Manufacturers taking responsibility
To get the ball rolling, Scania is working actively with infrastructure partners and fuel companies to develop an infrastructure supporting electric vehicles. James mentions the electric roads initiative in the Northeast of England, where Scania has been involved in establishing the feasibility of electrifying a section of a motorway with overhead catenaries. “This year, on a wider European level, Traton (including Scania and MAN), Daimler, and Volvo Trucks, pledged half a billion Euro to develop a charging infrastructure with some 1,700 charging points. The manufacturers are really taking responsibility to help that shift towards a sustainable transport ecosystem. We need to come together to mobilise the change that can’t be done by one player on its own.

Embarking on the most significant period of change
According to James, the transport sector is now embarking on its most significant period of change, driven not only by a strong sustainability push and move towards net zero vehicles, but also by digitalisation acting as a strong disruptor in the industry. “When you are in this very strong period of change, you are never really sure how clear the roadmap is. We know where we want to get to, but we are not fully sure what the final solutions are.”
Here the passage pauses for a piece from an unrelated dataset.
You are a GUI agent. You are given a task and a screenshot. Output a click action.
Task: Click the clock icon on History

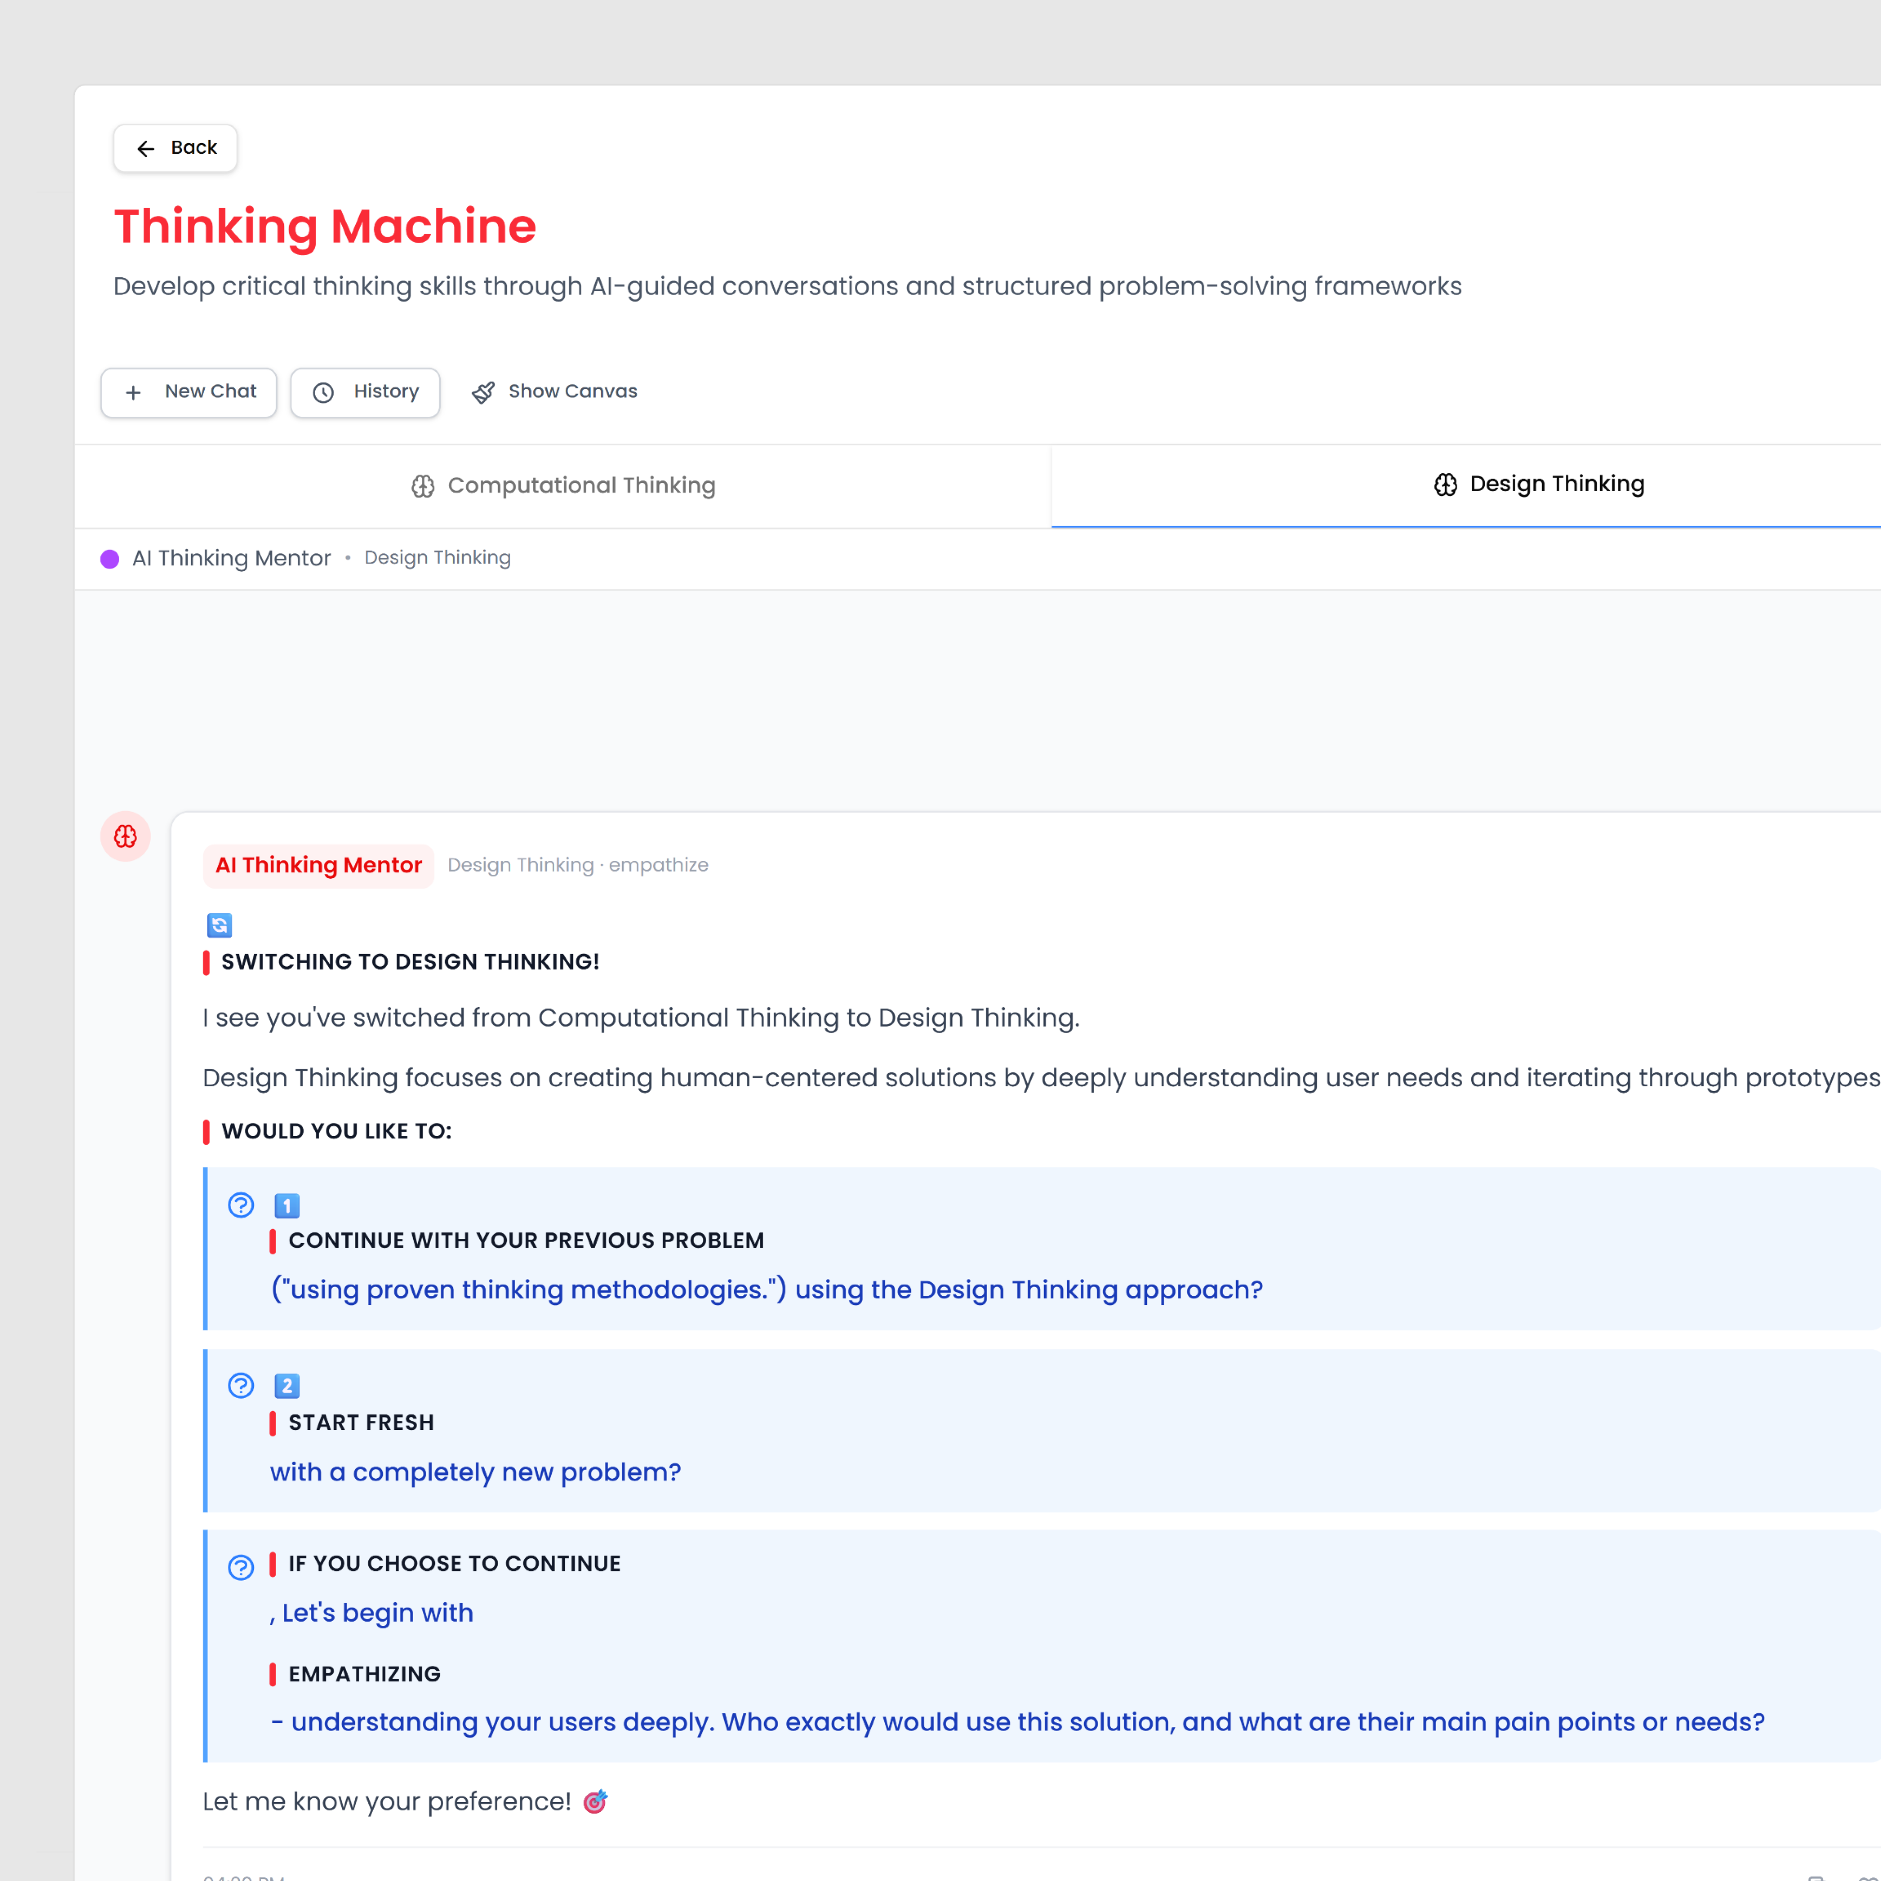[x=323, y=392]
And on this journey, it is important to understand the customer’s perspective, and how these new solutions should be implemented. “The first thing I think we will see are new business models, because to purchase an electric vehicle is extremely expensive compared to a traditional internal combustion engine vehicle. We will need to be extremely agile in the way that we develop these solutions and then implement them in the organisation. And it is the competencies that we will need to develop in our organisation to be able to work with these changes. I think these are the main success factors that we have to work on.”